---------- PROVIDED RECORDS

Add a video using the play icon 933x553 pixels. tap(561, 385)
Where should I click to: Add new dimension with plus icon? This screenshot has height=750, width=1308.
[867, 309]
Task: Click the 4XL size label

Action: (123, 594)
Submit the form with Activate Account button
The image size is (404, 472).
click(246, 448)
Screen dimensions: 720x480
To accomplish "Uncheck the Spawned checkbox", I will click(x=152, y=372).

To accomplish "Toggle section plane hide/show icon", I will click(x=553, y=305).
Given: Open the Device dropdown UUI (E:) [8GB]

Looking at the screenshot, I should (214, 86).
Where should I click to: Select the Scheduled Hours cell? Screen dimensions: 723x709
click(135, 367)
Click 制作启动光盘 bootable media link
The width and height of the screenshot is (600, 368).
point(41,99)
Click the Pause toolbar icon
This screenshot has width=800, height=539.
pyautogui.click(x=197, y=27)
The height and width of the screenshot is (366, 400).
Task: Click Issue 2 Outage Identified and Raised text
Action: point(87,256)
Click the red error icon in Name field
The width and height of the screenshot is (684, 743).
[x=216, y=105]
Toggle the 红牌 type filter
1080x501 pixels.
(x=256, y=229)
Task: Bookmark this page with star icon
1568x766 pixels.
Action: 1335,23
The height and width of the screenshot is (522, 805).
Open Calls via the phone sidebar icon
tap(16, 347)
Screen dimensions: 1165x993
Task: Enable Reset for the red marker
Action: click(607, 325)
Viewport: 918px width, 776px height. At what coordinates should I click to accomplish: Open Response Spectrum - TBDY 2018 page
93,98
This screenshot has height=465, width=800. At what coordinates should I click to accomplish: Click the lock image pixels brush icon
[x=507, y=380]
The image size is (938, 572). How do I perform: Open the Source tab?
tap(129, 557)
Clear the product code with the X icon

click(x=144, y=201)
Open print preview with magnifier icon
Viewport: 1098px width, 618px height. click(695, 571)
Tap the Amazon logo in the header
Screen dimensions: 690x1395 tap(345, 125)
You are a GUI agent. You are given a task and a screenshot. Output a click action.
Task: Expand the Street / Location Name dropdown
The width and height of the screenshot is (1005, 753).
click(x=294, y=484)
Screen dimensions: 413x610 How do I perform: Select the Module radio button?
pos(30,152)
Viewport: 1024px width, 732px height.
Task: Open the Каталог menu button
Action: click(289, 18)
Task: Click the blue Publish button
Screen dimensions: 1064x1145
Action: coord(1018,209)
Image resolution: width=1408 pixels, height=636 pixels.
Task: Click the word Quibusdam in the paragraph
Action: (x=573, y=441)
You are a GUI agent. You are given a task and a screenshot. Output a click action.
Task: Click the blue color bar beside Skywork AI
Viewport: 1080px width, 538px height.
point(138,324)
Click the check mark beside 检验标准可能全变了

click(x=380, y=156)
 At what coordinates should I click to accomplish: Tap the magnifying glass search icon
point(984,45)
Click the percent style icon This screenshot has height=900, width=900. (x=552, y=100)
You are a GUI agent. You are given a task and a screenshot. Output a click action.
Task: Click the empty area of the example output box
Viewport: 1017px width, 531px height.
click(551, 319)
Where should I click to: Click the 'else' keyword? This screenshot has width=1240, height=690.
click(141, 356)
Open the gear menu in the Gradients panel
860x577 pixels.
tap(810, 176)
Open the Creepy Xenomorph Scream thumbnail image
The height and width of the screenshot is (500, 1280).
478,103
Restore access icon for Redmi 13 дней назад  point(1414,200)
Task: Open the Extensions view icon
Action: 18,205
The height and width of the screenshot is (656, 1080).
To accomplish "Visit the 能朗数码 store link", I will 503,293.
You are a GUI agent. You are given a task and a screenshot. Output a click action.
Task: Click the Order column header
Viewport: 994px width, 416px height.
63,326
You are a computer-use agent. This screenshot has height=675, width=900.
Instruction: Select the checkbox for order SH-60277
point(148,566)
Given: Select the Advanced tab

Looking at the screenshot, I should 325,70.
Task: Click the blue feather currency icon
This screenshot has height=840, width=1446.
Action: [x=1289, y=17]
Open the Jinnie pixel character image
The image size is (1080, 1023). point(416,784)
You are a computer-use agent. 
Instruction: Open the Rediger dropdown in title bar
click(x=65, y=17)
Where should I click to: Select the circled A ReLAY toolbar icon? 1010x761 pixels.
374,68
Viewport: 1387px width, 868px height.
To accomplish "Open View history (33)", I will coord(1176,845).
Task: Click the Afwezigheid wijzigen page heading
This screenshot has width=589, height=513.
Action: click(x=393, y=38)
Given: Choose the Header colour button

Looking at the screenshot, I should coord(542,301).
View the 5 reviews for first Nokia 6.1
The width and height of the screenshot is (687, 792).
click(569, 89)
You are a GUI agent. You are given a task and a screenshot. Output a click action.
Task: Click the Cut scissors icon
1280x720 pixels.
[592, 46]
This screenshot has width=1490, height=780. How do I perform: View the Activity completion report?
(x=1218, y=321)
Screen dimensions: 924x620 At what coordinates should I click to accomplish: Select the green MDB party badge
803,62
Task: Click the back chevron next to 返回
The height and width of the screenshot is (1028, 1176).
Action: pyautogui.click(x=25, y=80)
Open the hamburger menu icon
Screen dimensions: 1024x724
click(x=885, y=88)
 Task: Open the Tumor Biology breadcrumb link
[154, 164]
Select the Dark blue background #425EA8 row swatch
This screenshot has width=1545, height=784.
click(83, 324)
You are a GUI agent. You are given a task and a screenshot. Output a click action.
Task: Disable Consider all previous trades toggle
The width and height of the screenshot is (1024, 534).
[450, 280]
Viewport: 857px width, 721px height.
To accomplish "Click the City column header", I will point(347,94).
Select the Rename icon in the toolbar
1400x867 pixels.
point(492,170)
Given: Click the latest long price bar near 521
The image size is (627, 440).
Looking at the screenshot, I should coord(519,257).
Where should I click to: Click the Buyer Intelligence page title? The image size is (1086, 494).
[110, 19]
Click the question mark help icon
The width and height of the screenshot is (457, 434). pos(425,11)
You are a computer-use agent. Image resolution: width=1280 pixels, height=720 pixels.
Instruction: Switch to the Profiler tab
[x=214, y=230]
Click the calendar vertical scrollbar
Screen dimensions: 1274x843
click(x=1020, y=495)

--------------------

### [EXERCISE]
Exactly as given, repeat every record above.

### [RESULT OF THE TASK]
Add a video using the play icon 933x553 pixels. tap(561, 385)
Where should I click to: Add new dimension with plus icon? This screenshot has height=750, width=1308.
[867, 309]
Task: Click the 4XL size label

Action: (123, 594)
Submit the form with Activate Account button
The image size is (404, 472).
click(246, 448)
Screen dimensions: 720x480
To accomplish "Uncheck the Spawned checkbox", I will click(x=152, y=372).

To accomplish "Toggle section plane hide/show icon", I will click(x=553, y=305).
Given: Open the Device dropdown UUI (E:) [8GB]

Looking at the screenshot, I should (214, 86).
Where should I click to: Select the Scheduled Hours cell? Screen dimensions: 723x709
click(135, 367)
Click 制作启动光盘 bootable media link
The width and height of the screenshot is (600, 368).
point(41,99)
Click the Pause toolbar icon
This screenshot has width=800, height=539.
pyautogui.click(x=197, y=27)
The height and width of the screenshot is (366, 400).
Task: Click Issue 2 Outage Identified and Raised text
Action: point(87,256)
Click the red error icon in Name field
The width and height of the screenshot is (684, 743).
[x=216, y=105]
Toggle the 红牌 type filter
1080x501 pixels.
(x=256, y=229)
Task: Bookmark this page with star icon
1568x766 pixels.
Action: 1335,23
The height and width of the screenshot is (522, 805).
Open Calls via the phone sidebar icon
tap(16, 347)
Screen dimensions: 1165x993
Task: Enable Reset for the red marker
Action: click(607, 325)
Viewport: 918px width, 776px height. At what coordinates should I click to accomplish: Open Response Spectrum - TBDY 2018 page
93,98
This screenshot has height=465, width=800. At what coordinates should I click to accomplish: Click the lock image pixels brush icon
[x=507, y=380]
The image size is (938, 572). How do I perform: Open the Source tab?
tap(129, 557)
Clear the product code with the X icon

click(x=144, y=201)
Open print preview with magnifier icon
Viewport: 1098px width, 618px height. click(695, 571)
Tap the Amazon logo in the header
Screen dimensions: 690x1395 tap(345, 125)
You are a GUI agent. You are given a task and a screenshot. Output a click action.
Task: Expand the Street / Location Name dropdown
The width and height of the screenshot is (1005, 753).
click(x=294, y=484)
Screen dimensions: 413x610 How do I perform: Select the Module radio button?
pos(30,152)
Viewport: 1024px width, 732px height.
Task: Open the Каталог menu button
Action: click(289, 18)
Task: Click the blue Publish button
Screen dimensions: 1064x1145
Action: coord(1018,209)
Image resolution: width=1408 pixels, height=636 pixels.
Task: Click the word Quibusdam in the paragraph
Action: (x=573, y=441)
You are a GUI agent. You are given a task and a screenshot. Output a click action.
Task: Click the blue color bar beside Skywork AI
Viewport: 1080px width, 538px height.
point(138,324)
Click the check mark beside 检验标准可能全变了

click(x=380, y=156)
 At what coordinates should I click to accomplish: Tap the magnifying glass search icon
point(984,45)
Click the percent style icon This screenshot has height=900, width=900. (x=552, y=100)
You are a GUI agent. You are given a task and a screenshot. Output a click action.
Task: Click the empty area of the example output box
Viewport: 1017px width, 531px height.
click(551, 319)
Where should I click to: Click the 'else' keyword? This screenshot has width=1240, height=690.
click(141, 356)
Open the gear menu in the Gradients panel
860x577 pixels.
tap(810, 176)
Open the Creepy Xenomorph Scream thumbnail image
The height and width of the screenshot is (500, 1280).
478,103
Restore access icon for Redmi 13 дней назад  point(1414,200)
Task: Open the Extensions view icon
Action: 18,205
The height and width of the screenshot is (656, 1080).
To accomplish "Visit the 能朗数码 store link", I will 503,293.
You are a GUI agent. You are given a task and a screenshot. Output a click action.
Task: Click the Order column header
Viewport: 994px width, 416px height.
63,326
You are a computer-use agent. This screenshot has height=675, width=900.
Instruction: Select the checkbox for order SH-60277
point(148,566)
Given: Select the Advanced tab

Looking at the screenshot, I should 325,70.
Task: Click the blue feather currency icon
This screenshot has height=840, width=1446.
Action: [x=1289, y=17]
Open the Jinnie pixel character image
The image size is (1080, 1023). point(416,784)
You are a computer-use agent. 
Instruction: Open the Rediger dropdown in title bar
click(x=65, y=17)
Where should I click to: Select the circled A ReLAY toolbar icon? 1010x761 pixels.
374,68
Viewport: 1387px width, 868px height.
To accomplish "Open View history (33)", I will coord(1176,845).
Task: Click the Afwezigheid wijzigen page heading
This screenshot has width=589, height=513.
Action: click(x=393, y=38)
Given: Choose the Header colour button

Looking at the screenshot, I should coord(542,301).
View the 5 reviews for first Nokia 6.1
The width and height of the screenshot is (687, 792).
click(569, 89)
You are a GUI agent. You are given a task and a screenshot. Output a click action.
Task: Click the Cut scissors icon
1280x720 pixels.
[592, 46]
This screenshot has width=1490, height=780. How do I perform: View the Activity completion report?
(x=1218, y=321)
Screen dimensions: 924x620 At what coordinates should I click to accomplish: Select the green MDB party badge
803,62
Task: Click the back chevron next to 返回
The height and width of the screenshot is (1028, 1176).
Action: pyautogui.click(x=25, y=80)
Open the hamburger menu icon
Screen dimensions: 1024x724
click(x=885, y=88)
 Task: Open the Tumor Biology breadcrumb link
[154, 164]
Select the Dark blue background #425EA8 row swatch
This screenshot has width=1545, height=784.
click(83, 324)
You are a GUI agent. You are given a task and a screenshot. Output a click action.
Task: Disable Consider all previous trades toggle
The width and height of the screenshot is (1024, 534).
[450, 280]
Viewport: 857px width, 721px height.
To accomplish "Click the City column header", I will point(347,94).
Select the Rename icon in the toolbar
1400x867 pixels.
point(492,170)
Given: Click the latest long price bar near 521
The image size is (627, 440).
Looking at the screenshot, I should coord(519,257).
Where should I click to: Click the Buyer Intelligence page title? The image size is (1086, 494).
[110, 19]
Click the question mark help icon
The width and height of the screenshot is (457, 434). pos(425,11)
You are a computer-use agent. Image resolution: width=1280 pixels, height=720 pixels.
Instruction: Switch to the Profiler tab
[x=214, y=230]
Click the calendar vertical scrollbar
Screen dimensions: 1274x843
click(x=1020, y=495)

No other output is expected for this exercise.